Public urged to ‘enjoy the countryside but be tick aware’
Posted on: 5 June 2018
As the summer months return and people spend more time enjoying the countryside, Public Health experts in Devon are encouraging the public to be ‘tick aware’.
Ticks are small spider-like creatures that feed on the blood of animals, including people. They are found in woodland, grassland and moorland where there is a dense vegetation layer and can be found in some urban parks and gardens. Ticks don’t jump or fly, but they attach themselves to animals or people as they brush past something the tick is on. Adult ticks are more active in late spring and summer.

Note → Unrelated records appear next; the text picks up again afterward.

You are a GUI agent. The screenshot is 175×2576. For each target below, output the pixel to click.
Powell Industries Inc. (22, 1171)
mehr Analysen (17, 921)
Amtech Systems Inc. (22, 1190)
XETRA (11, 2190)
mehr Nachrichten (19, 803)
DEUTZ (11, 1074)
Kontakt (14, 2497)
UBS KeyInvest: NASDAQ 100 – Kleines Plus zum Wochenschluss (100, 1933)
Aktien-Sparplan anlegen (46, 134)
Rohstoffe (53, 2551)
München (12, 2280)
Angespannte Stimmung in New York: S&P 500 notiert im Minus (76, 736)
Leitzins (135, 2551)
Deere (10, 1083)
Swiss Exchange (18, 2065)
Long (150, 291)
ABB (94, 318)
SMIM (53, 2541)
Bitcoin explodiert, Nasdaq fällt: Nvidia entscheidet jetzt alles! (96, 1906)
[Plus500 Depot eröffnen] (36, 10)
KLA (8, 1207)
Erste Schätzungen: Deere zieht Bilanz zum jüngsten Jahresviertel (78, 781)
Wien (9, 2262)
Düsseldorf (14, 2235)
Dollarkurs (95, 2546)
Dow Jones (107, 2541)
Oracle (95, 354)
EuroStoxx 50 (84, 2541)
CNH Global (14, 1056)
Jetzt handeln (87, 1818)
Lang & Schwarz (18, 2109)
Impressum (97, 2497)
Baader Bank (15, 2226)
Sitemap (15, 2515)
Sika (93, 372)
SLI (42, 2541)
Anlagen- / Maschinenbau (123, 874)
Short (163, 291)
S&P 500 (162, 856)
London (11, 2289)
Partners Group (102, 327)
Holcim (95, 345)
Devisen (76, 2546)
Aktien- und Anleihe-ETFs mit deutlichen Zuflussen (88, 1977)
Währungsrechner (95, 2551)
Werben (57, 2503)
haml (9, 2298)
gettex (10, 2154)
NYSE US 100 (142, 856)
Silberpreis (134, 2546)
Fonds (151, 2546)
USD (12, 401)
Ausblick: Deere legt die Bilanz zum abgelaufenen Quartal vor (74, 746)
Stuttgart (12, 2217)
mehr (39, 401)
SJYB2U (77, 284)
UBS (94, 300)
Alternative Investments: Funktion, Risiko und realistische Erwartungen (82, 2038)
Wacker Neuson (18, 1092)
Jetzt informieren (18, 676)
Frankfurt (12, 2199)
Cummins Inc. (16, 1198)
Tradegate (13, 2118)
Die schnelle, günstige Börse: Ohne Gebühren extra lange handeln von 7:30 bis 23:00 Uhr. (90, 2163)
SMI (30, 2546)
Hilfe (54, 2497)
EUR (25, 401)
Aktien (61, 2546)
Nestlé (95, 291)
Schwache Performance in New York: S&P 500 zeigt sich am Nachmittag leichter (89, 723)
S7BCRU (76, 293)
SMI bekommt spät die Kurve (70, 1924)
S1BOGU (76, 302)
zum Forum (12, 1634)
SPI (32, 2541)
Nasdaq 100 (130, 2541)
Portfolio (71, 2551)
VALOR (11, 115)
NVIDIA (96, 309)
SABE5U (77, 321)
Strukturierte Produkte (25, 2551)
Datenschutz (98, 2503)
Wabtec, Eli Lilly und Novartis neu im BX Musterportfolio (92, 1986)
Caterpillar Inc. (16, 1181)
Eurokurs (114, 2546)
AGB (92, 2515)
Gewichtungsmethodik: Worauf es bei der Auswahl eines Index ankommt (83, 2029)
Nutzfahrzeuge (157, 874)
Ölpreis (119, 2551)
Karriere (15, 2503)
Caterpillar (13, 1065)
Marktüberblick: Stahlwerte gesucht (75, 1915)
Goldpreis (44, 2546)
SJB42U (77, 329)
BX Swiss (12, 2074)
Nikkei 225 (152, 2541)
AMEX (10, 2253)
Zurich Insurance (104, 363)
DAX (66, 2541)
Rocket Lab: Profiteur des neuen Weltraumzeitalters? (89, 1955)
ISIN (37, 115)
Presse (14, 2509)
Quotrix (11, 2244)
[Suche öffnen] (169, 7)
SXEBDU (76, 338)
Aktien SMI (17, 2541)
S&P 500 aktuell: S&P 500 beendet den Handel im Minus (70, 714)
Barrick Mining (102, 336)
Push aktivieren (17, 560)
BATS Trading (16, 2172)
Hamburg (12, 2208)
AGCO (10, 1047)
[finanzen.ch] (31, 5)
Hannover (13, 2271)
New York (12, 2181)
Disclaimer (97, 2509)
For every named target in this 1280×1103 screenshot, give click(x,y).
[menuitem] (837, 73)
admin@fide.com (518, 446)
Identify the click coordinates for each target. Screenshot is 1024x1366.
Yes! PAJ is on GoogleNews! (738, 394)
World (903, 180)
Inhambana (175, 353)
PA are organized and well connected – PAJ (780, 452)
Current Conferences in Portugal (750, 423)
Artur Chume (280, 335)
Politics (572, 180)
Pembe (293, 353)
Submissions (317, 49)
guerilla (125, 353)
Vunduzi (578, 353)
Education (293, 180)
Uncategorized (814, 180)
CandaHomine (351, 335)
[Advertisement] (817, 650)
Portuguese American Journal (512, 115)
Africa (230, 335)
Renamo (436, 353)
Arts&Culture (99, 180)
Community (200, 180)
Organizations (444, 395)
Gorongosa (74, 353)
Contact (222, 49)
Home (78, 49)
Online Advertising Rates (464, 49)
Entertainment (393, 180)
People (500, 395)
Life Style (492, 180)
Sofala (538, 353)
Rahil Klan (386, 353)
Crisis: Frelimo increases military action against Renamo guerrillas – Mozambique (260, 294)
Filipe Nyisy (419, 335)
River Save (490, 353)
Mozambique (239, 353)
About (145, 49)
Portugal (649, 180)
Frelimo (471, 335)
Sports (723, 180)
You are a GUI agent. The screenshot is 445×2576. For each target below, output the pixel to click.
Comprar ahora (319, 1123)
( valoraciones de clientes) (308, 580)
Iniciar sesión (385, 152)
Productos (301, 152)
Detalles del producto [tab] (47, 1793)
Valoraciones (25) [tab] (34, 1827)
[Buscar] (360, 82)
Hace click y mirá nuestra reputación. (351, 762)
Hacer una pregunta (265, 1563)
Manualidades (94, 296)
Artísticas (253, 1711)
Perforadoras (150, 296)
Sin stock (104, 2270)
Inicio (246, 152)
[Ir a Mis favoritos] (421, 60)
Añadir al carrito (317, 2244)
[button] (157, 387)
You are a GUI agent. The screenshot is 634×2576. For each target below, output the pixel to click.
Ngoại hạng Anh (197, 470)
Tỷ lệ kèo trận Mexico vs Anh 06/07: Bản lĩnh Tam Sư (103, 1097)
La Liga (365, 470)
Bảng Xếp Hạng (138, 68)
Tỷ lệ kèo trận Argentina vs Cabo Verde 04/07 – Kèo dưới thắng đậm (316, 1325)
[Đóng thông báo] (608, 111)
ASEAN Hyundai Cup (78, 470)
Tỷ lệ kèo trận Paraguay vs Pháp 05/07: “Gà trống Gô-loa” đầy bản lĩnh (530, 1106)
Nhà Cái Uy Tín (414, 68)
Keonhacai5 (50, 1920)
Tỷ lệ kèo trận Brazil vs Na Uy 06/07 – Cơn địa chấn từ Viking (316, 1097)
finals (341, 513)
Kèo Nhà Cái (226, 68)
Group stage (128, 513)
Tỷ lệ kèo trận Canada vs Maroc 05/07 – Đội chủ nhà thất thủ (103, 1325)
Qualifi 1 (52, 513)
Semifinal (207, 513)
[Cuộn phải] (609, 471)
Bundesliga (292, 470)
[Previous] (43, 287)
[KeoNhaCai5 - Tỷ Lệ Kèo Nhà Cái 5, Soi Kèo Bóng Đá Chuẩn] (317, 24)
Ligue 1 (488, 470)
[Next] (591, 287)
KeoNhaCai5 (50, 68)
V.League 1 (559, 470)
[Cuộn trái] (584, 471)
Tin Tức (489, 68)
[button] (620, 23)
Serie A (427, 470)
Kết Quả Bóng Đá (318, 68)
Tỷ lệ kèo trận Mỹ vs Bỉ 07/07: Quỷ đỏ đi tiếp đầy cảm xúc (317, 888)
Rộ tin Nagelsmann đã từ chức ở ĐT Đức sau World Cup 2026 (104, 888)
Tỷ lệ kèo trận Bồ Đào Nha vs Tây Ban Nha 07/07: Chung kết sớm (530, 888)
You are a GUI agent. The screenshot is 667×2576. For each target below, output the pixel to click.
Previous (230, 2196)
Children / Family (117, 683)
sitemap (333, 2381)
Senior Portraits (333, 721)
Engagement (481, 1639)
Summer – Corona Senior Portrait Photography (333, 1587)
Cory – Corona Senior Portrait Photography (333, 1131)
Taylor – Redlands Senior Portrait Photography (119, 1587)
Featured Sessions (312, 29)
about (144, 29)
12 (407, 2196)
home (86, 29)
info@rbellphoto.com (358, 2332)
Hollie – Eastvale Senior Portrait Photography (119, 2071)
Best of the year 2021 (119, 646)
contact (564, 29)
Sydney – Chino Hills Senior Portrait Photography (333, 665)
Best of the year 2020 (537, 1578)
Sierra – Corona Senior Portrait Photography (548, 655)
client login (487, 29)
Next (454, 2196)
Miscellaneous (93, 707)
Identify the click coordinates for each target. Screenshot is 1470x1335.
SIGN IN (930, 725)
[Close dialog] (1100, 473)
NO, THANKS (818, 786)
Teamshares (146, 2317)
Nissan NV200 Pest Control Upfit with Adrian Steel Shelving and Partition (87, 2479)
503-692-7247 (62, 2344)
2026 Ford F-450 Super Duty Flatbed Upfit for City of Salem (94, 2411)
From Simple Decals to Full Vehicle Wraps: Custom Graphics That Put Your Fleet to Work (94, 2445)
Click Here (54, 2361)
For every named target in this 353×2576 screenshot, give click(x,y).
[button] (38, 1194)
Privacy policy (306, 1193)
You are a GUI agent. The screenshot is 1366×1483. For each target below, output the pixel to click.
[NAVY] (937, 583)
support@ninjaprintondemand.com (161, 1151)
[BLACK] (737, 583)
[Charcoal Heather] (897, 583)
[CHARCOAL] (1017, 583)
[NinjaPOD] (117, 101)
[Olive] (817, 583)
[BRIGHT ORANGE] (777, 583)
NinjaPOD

Some ticks carry may carry an infection which be passed on through a bite. This can include Lyme Disease, although not all ticks carry Lyme-causing bacteria, and not all bites from an infected tick result in Lyme Disease. Lyme disease can be treated effectively with antibiotics, but if it is not treated or if there is a delay in treatment it can lead to complications.
Mild flu-like symptoms including fever, headache and tiredness. Sometimes people develop a ‘bulls-eye’ rash but not everyone develops this rash.
There are some simple steps to reduce the chances of getting a tick bite:
- Walk on clearly defined paths to avoid brushing against vegetation
- Wear light colour clothing so you can see ticks and brush them off
- Use an insect repellent that can repel ticks
- Wear long trousers and long-sleeved tops to reduce the direct exposure of ticks to your skin
Ticks are very small and their bite is not painful so you may not realise you have one attached to your skin. After you have enjoyed your walk, do a tick check to make sure there are none attached to your skin, by looking and feeling for ticks. Look out for anything as small as a speck of dirt or freckle.
“Devon has beautiful landscapes and countryside, and there is a myriad of beautiful walks throughout the county, from dramatic coastlines and sweeping bays to secluded valleys and the moors of Dartmoor and Exmoor, all waiting to be discovered.
“When you’re out and about in the countryside, it’s always a good idea to either wear long trousers or insect repellent, or to check you have no ticks attached to your skin afterwards. They’re easy to remove and the sooner they’re removed, the less likely you are to develop an infection.”
The safest way is to use fine-tipped tweezers or a tick removal tool. Grasp the tick as close to the skin as possible and pull upwards slowly and firmly. Once removed, wash with soap and water or apply antiseptic and keep an eye on the area.
Anyone who feels unwell after a tick bite should contact their GP and remember to tell them you have been bitten by a tick.